Tuesday, September 26, 2006

Movies: September 18 - 24

Bamboozled (2000): This Spike Lee joint is the one film of his I have been the most apprehensive about watching. I heard very little that was positive about the movie and I knew it had something to do with actors in blackface and racism. It does, but it happens to be an excellent movie. Pierre Delacroix (Damon Wayans) is a writer for a television network and is the one black writer there. With the network behind in the ratings his white boss (Michael Rappaport), after telling the Harvard educated Pierre that he is blacker than Pierre is, tells Pierre to dig deep into his blackness and to come up with an urban show that will get people watching. Previously Pierre had been pitching high concept shows, but in frustration decides to push the envelope so far that his boss will see that the shows Pierre actually wants to write are worth making. Pierre comes up with the most racist, most offensive idea that would never in a million years be made in the twenty first century: an update of the minstrel show, except where the black actors will be in "blackface" make up, set back in a watermelon patch on a southern plantation, where the characters call themselves "coons". To Pierre's surprise and his assistant's (Jada Pinkett-Smith) horror, Michael Rappaport loves the idea and wants to make the show. The show, which we get to see segments of, is filmed in front of a studio audience and it becomes a popular and critical hit. The show was pitched as a satire, but it is clear that it is doing nothing more than revisiting and re-affirming the concept that black people (and perhaps people in general as there is a scene where other races and cultures identify themselves with the characters) are nothing but ignorant, dancing, singing buffoons. Thinking people know that this is absurd, and Jada Pinkett-Smith's character spends a good amount of time trying to get this across and to convince Pierre and the lead actors in the show that by being a part of this show that they are nothing more than exactly what the show is purportedly making fun of. Bamboozled is a tragedy in the theatrical sense of the flaws in certain characters causing their downfalls, and this film is a powerful, if a little heavy handed, exploration of what it means to be a black entertainer in an industry run by white men.
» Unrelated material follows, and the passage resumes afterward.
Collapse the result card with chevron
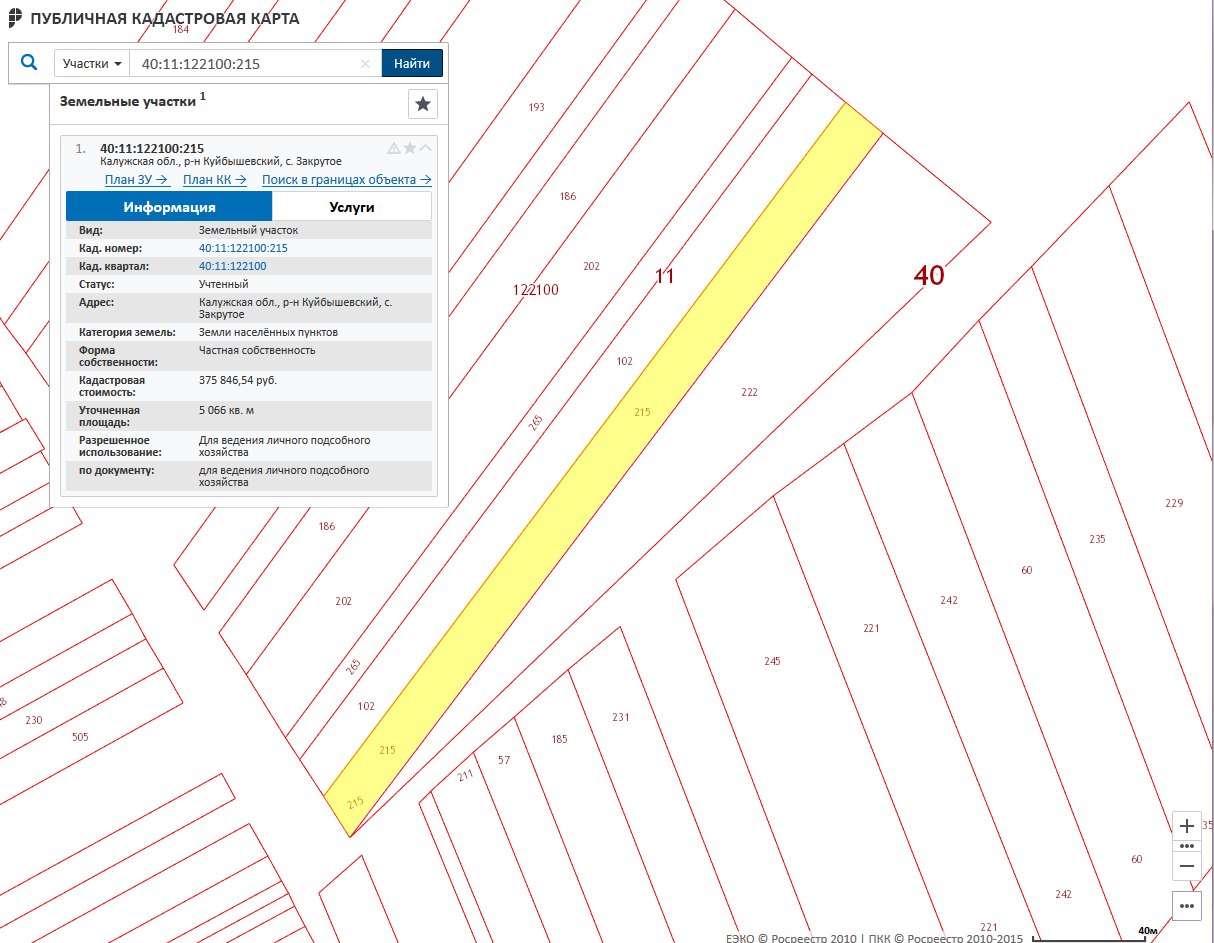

Take the Money and Run (1969): The early Woody Allen was an experimental Woody Allen. In this flick he employs a documentary style with action and zaniness mixed in. He plays an inept career criminal and hijinks really do ensue. Various characters discuss Allen's character's life as if they are being interviewed and tell us about him, all in the early comedic style that Allen had: meaning that jokes a-plenty abound. I do get tired of seeing Woody Allen in each of his films, but I will just have to get over that because he stars in most of his movies.

Sex, Lies, and Videotape
(1989): This movie felt empty. Andie MacDowell's husband is cheating on her with her sister. MacDowell and her husband are no longer intimate. A college friend of his comes to town to stay with them for a short period of time and it turns out that he has a fetish where he videotapes women talking about sex and everything they have done and want to do. MacDowell is repulsed, but is friendly with the friend. The sister is intrigued because she is of loose morals, and the husband is concerned because this may mess with his two relationships (wife and mistress). And, I do not care about these characters. They are all somewhat slimy, except for MacDowell who is just sad. There is no joy in Mudville. Even so, this was a well put together film by Steven Soderbergh and it flows well and does not drag. It is just a film filled with unlikeable characters.